Pınar'ı çok uzun zamandır takip ediyordum. Enes denen itten sonra ne halde olduğunu, nasıl kendini harcadığını izlemiştim. Beni harekete geçiren de bu olmuştu zaten. Pınar bunu haketmiyordu. O gözlerden süzülen damlalar yüreğimi parçalamıştı. Bunun hesabını birinin sorması gerekiyordu ve benden başka kimse buna cesaret edemezdi. Zaten bu intikam alma işine başladıktan sonrası çok daha kolay olmuştu. Pınar polisi aramış ve ben kendimi olayın tam merkezinde buluvermiştim. Neredeyse tüm otopsilere katılmış, cinayet anında gözümden kaçan bir ipucu bulursam kolaylıkla yok etmiştim.

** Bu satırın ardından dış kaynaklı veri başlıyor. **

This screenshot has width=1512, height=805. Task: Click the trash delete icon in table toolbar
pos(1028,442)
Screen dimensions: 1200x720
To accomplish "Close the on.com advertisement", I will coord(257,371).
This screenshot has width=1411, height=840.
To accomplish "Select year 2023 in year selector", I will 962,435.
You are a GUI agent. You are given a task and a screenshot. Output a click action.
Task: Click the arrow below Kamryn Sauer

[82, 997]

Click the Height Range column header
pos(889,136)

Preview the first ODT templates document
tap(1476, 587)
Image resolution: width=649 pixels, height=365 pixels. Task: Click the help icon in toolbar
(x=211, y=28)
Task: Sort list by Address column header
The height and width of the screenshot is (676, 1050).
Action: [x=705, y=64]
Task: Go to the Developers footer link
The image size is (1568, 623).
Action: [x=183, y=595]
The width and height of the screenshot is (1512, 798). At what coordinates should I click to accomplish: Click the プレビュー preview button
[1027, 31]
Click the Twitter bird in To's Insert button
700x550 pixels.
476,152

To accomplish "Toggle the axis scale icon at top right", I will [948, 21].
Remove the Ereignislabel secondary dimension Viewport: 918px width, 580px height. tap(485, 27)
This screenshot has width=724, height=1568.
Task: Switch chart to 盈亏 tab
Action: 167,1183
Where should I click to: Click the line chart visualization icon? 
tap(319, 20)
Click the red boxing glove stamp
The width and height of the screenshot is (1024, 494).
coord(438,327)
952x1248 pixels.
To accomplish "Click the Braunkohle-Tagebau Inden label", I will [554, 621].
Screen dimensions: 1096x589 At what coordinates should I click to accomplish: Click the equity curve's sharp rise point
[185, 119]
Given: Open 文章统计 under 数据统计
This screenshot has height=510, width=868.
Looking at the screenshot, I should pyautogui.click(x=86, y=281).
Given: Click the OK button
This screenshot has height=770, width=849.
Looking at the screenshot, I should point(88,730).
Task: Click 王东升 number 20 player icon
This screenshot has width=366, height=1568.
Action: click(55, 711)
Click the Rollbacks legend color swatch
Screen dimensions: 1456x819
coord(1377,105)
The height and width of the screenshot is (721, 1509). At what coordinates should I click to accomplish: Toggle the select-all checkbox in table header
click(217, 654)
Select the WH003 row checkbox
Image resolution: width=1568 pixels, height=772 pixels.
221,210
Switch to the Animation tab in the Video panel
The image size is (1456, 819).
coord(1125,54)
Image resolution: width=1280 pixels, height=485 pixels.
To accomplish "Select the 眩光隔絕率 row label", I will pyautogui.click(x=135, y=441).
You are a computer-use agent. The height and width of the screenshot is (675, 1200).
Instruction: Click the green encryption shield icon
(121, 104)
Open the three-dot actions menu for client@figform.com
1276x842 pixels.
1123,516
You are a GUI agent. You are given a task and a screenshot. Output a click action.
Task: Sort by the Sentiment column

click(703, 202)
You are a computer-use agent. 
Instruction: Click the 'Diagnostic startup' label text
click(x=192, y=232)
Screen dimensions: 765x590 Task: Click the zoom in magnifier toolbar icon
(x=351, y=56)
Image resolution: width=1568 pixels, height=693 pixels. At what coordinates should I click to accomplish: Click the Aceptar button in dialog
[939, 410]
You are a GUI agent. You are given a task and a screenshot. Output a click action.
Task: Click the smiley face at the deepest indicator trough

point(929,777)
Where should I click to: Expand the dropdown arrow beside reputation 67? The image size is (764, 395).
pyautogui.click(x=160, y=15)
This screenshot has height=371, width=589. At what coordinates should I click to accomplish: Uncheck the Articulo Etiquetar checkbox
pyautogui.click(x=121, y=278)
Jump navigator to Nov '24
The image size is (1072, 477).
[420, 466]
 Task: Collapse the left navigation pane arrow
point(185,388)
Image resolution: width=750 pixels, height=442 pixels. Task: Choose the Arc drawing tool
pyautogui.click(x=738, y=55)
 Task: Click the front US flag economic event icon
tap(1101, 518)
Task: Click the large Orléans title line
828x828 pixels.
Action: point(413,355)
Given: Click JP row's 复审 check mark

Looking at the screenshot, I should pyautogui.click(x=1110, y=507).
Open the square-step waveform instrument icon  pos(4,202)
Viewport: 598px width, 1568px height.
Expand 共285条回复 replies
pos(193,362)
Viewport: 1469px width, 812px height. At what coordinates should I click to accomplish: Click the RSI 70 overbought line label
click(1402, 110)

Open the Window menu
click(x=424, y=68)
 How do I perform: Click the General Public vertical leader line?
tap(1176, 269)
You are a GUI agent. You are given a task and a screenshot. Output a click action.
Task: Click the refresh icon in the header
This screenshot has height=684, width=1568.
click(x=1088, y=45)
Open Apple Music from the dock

Pınar'ın telefonu bile kaçırılmasının ardından ilk benim elime geçmişti. O zaman telefonuna bir böcek yerleştirmiş, Savaş'ın ona idareten verdiği telefona bile ulaşmıştım. İki telefona da koyduğum casus yazılımlar sayesinde Pınar'ın ağzından çıkan her cümleyi dinler hale gelmiştim. Kayda alıyor ve geceleri mesai bitiminde her bir konuşmasını keyifle dinleyerek uyuyordum. Bu gelincik hikayesini de bu sayede öğrenmiştim. Savaş'a anlattığı hikaye kalbimi sızlatmıştı. Bekir Ferah'ın böyle hassas düşünceli bir adam olamayacağını bilsem de Pınar onun gerçek yüzünü bu sanıyordu. Günü geldiğinde Pınar'a babasının gerçekte nasıl bir insan olduğunu göstereceğime yemin ettim. Şimdi ise o yeminimi tutuyordum. Pınar, Bekir Ferah'ın bana karşı nasıl bir tutumu olduğunu duyunca çok şaşırmış ve bana acımıştı. İnsanların bana acıyan gözlerle bakmasından nefret etsem de söz konusu Pınar olunca umursamıyordum. Bana baksın da ister aşkla ister acıyarak hiç farketmez.

O zamanları özlüyordum. Her ne kadar Pınar'a uzak olsam da günlerim eğlenceli geçiyordu. Herkesle dalga geçme imkanım vardı bir kere. Bizim merkezde çalışanlar o kadar aptaldı ki, gözleri önünde birini gebertsem bile beni yakalayamazlardı.